24-Hour Hit Count 7-Day Hit Count 1-Month Count
9 60 298

carlossanlop avatar Apr 02 '24 22:04 carlossanlop

Tagging subscribers to this area: @dotnet/area-system-io See info in area-owners.md if you want to be subscribed.

@dotnet/area-system-io there are a lot of hits on this and relatively recent. It seems to me to be happening across many configurations. I think it's worth having a look.

ericstj avatar Apr 12 '24 01:04 ericstj

The System.IO.Net5Compat.Tests and the System.IO.Tests test processes are intermittengly getting killed on Linux shortly after starting, and the exit code is 137.

137 means out of memory.

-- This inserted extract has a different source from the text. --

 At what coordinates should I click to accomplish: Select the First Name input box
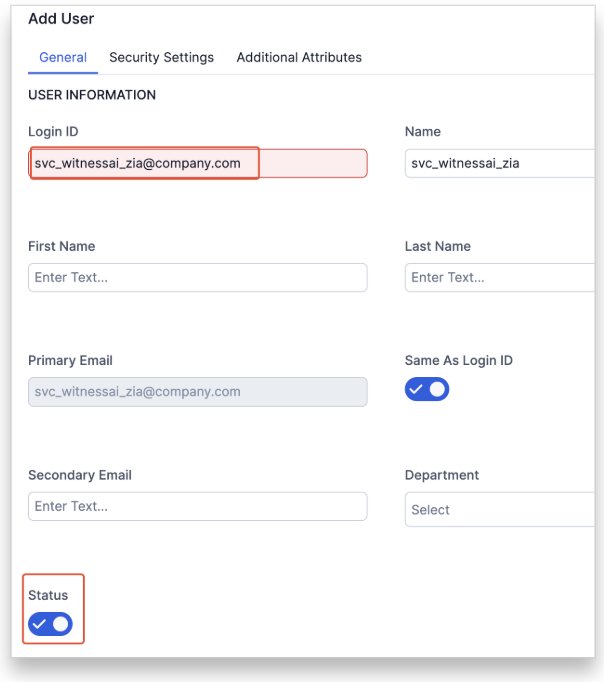[x=197, y=277]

We have not made any changes to 6.0 in System.IO, so I expect that either there was some infra change (like less memory available) or a bug was introduced in the product itself. The bug would be specific to Linux.

@carlossanlop is it possible to perform some kind of binary search based on the merged PRs and when it started to fail?

adamsitnik avatar Apr 12 '24 10:04 adamsitnik

@adamsitnik @Jozkee This is one of the most impactful failures in servicing. It only affects System.IO.Tests and System.IO.Net5Compat.Tests. Any chance you can take a look soon?

carlossanlop avatar Jul 16 '24 00:07 carlossanlop

@carlossanlop sure, but could you please answer the question I've asked in https://github.com/dotnet/runtime/issues/100558#issuecomment-2051457144 ?

adamsitnik avatar Jul 16 '24 07:07 adamsitnik

Sorry, I missed that question. Yes, you can use Kusto. David has used it many times in the past.

carlossanlop avatar Jul 16 '24 17:07 carlossanlop

This is the super basic kusto query you can execute if looking via issue:

TestKnownIssues
| union KnownIssues
| where IssueId == ""

This database stores data from the last 4 months so hopefully there's still info from April.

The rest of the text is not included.